Las autoridades reportan también unas 2.200 viviendas destruidas o con daños estructurales y unos 2.400 damnificados. El gobierno, que decretó estado de catástrofe y movilizó al Ejército para labores de rescate.

Un temporal que recorre Chile dejó al menos diez muertos y más de 100.000 personas aisladas por interrupciones de rutas, según un nuevo balance dado por el gobierno, que decretó estado de catástrofe y movilizó al Ejército para labores de rescate.

El fenómeno, que empezó el 15 de julio en el sur del país, ahora castiga especialmente a Coquimbo y Atacama, regiones desérticas del norte, donde son inusuales las lluvias extremas. Se reportan “10 personas fallecidas, cuatro personas desaparecidas, y 17 lesionados”, informó a la prensa Alicia Cebrián, directora del Servicio de Emergencias Estatal (Senapred).

Un primer reporte matutino había notificado cinco fallecidos. Además, la emergencia ya suma unas 2.200 viviendas destruidas o con daños estructurales, unos 2.400 damnificados y más de 100.000 personas aisladas. Debido a las crecidas de los ríos, varios caminos quedaron bloqueados por el agua y el fango, y algunos pueblos quedaron aislados.

En áreas rurales de Coquimbo, el ejército empleó tractores para rescatar a personas atrapadas en inundaciones y tuvo que sacar a personas en helicópteros desde los techos de sus casas, según imágenes de medios locales. Hay barrios “llenos de barro, de agua, inundados, personas que han perdido sus casas, sus enseres, gente que está con mucha angustia”, dijo a la AFP Cristóbal Juliá, gobernador de Coquimbo, a unos 460 km al norte de Santiago.

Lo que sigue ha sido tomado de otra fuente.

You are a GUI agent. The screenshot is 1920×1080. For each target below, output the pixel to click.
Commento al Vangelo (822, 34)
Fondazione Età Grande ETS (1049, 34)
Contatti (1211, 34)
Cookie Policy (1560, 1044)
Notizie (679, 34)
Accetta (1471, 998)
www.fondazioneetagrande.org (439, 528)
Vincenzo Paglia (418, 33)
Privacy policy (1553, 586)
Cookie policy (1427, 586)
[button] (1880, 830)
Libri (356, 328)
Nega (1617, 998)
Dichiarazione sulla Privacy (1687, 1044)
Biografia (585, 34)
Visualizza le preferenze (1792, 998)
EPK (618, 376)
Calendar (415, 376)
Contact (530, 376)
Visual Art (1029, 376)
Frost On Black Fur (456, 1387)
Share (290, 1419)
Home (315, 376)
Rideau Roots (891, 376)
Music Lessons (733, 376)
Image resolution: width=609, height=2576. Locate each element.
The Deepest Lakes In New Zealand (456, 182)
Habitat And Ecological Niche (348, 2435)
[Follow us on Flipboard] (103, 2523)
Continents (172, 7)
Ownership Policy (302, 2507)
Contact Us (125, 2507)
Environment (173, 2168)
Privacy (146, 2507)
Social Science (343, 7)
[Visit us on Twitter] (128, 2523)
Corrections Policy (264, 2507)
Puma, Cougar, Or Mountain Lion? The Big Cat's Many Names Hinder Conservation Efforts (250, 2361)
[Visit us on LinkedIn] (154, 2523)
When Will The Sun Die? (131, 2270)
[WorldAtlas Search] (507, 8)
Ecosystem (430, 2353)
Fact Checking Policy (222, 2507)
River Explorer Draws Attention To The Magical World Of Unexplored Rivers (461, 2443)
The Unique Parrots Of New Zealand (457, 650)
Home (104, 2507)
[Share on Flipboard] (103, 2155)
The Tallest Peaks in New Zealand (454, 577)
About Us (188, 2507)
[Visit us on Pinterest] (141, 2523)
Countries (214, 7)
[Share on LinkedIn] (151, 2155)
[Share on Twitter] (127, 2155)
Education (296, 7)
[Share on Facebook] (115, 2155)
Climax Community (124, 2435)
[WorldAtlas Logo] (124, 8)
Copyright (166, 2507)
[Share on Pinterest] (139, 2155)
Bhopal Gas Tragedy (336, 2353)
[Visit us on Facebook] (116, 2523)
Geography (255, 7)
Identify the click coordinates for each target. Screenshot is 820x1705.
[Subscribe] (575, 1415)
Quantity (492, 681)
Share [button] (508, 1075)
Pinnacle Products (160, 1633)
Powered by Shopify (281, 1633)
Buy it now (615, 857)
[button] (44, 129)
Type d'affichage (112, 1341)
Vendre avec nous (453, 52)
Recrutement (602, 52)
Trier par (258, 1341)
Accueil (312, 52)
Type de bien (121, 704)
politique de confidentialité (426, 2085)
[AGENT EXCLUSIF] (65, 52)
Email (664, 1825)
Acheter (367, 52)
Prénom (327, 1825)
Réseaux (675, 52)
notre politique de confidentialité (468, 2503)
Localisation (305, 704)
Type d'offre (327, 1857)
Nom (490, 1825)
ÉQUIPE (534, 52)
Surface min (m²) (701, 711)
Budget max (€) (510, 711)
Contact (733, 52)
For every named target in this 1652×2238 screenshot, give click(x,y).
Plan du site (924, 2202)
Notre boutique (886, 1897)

La autoridad asegura que el último año que vivieron lluvias intensas fue en 1997, pero que “nunca” lo habían vivido “de esta forma”. “Esta vez superó con creces lo que pasó en ese entonces”, señaló. El presidente chileno, José Antonio Kast, decretó estado de catástrofe en la zona, lo que permite el despliegue de militares, restringir libertades de tránsito y desplegar recursos de ayuda más rápidamente.